The only thing breaking near perfect white listing flow is the Postfix
header and body checks. It's a real shame these cannot be skipped over
for trusted / white listed clients - but as I told my wife "You can't
have everything" :-)

Thanks once more Noel. Really appreciated.

Reply | Threaded
Open this post in threaded view
|

Re: Whitelisting by recipient domain name

mouss-4
In reply to this post by Steve-415
Steve a écrit :

> On Sun, 2009-06-28 at 20:44 +0100, Steve wrote:
>> On Sun, 2009-06-28 at 14:38 -0500, Noel Jones wrote:
>>> Steve wrote:
>>>> Hi,
>>>>
>>>> I've been looking at some archive posts regarding white listing by
>>>> intended recipient domain.
>>>>
>>>> Say for example I wish to white list any incoming mail for:
>>>> [hidden email] - is this actually possible?
>>> Yes, this is one reason some people like to put all their
>>> restrictions under smtpd_recipient_restrictions.
>>>
>>>> Thinking about the stages of the SMTP conversation this is not going to
>>>> be available until the RCPT TO is given, so any white list (if it is
>>>> possible) would need to go in smtpd_recipient_restrictions.
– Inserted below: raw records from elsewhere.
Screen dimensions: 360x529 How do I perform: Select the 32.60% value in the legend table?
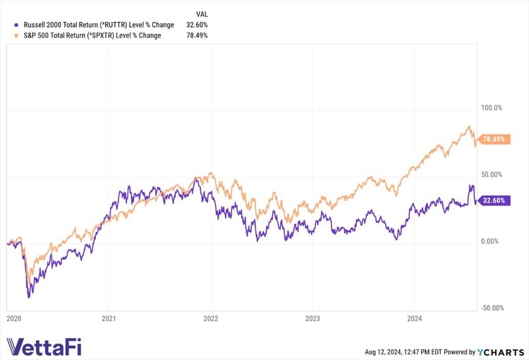pyautogui.click(x=197, y=25)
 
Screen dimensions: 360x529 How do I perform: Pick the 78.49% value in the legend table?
pyautogui.click(x=197, y=35)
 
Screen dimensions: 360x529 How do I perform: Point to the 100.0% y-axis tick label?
pyautogui.click(x=491, y=108)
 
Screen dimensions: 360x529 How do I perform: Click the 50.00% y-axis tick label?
pyautogui.click(x=491, y=174)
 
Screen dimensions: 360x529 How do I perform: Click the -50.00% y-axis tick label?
pyautogui.click(x=491, y=308)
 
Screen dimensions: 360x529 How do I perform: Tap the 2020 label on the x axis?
pyautogui.click(x=14, y=319)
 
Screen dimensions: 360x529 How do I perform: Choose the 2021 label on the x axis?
pyautogui.click(x=109, y=319)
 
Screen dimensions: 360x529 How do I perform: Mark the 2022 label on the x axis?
pyautogui.click(x=211, y=319)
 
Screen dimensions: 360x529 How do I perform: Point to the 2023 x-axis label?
pyautogui.click(x=312, y=319)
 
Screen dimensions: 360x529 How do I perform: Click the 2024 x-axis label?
pyautogui.click(x=414, y=319)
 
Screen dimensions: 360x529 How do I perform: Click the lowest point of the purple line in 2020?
pyautogui.click(x=28, y=297)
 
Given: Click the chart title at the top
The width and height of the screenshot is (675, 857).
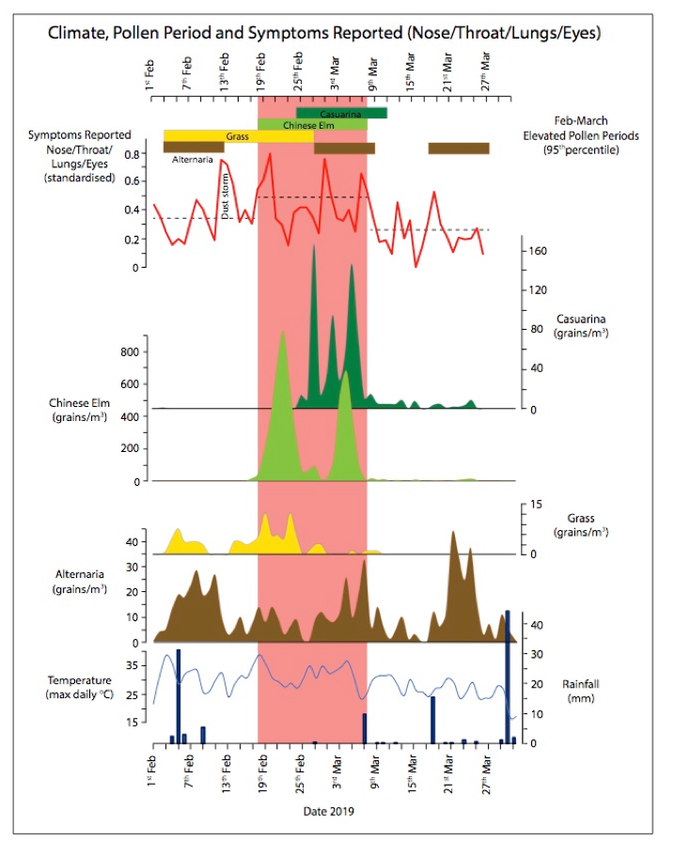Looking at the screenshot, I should pos(324,33).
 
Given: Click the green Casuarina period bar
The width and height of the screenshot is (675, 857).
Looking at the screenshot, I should pos(341,114).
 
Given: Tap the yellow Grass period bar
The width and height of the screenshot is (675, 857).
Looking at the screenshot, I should pos(238,136).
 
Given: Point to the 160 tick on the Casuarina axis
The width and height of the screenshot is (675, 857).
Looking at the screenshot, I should pos(542,251).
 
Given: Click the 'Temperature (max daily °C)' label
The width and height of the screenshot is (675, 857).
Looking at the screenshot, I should pos(80,687).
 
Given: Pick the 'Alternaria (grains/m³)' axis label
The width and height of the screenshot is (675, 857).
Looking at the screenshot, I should pos(77,580).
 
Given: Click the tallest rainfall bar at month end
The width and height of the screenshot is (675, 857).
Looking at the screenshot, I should pos(508,677).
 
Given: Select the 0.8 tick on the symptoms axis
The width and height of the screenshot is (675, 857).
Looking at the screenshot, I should pos(133,152).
That is what
>>>> common sense would tell me.
>>> With the default smtpd_delay_reject=yes, recipient information
>>> is available during smtpd_{client, helo, sender}_restrictions.
>>>
>>> But then you have to specify your whitelist multiple times.
>>> It's usually easier to just put all your restrictions in
>>> smtpd_recipient_restrictions.
>>>
>>>> I can already see that any earlier client, helo or sender restrictions
>>>> probably can't be white listed by recipient domain - but should it work
>>>> at the smtpd_recipient_restriction level?
>>>>
>>>> Perhaps what I am actually asking is;
>>>>
>>>> Should this work?
>>>> Could it be extended to effect a whole domain (not just [hidden email],
>>>> but *@example.com)
>>> Yes, you can whitelist a whole domain.  See the access(5) man
>>> page for details.  Your lookup table would contain
>>> example.com  OK
>>>
>>>> In lieu of smtpd_delay_reject = yes could this be applied to earlier
>>>> restrictions?
>>> The default setting of smtpd_delay_reject=yes is required if
>>> you want to whitelist recipeints during
>>> smtpd_{client,helo,sender}_restrictions.
>>>
>>> But it's easier to just put all your restrictions under
>>> smtpd_recipient_restrictions.
>>>
>>> Oh, be sure to put any whitelists after
>>> reject_unauth_destination, such as:
>>> smtpd_recipient_restrictions =
>>>    permit_mynetworks
>>>    permit_sasl_authenticated
>>>    reject_unauth_destination
>>>    ... whitelist goes here ...
>>>    ... UCE checks here ...
>>>
>>>
>>>
>>>    -- Noel Jones
>> Thanks you kindly Noel. Much appreciated.
> The one observation I've made is there is no way of spotting in the logs
> that the mail was subjected to a whitelist. For example;
>
> map:
> example.com OK putting text here does not log it
>
> I'm guessing I can do this
> example.com WARN whitelisted
> example.com OK


no, this doens't work if it's in the same map. if a match is found...

>
> But is there a way to get OK to write to the log without the extra
> 'warn' line?
>

use two checks. one that warns and one that does what you want.

if you want more control with fewer checks, use a policy service.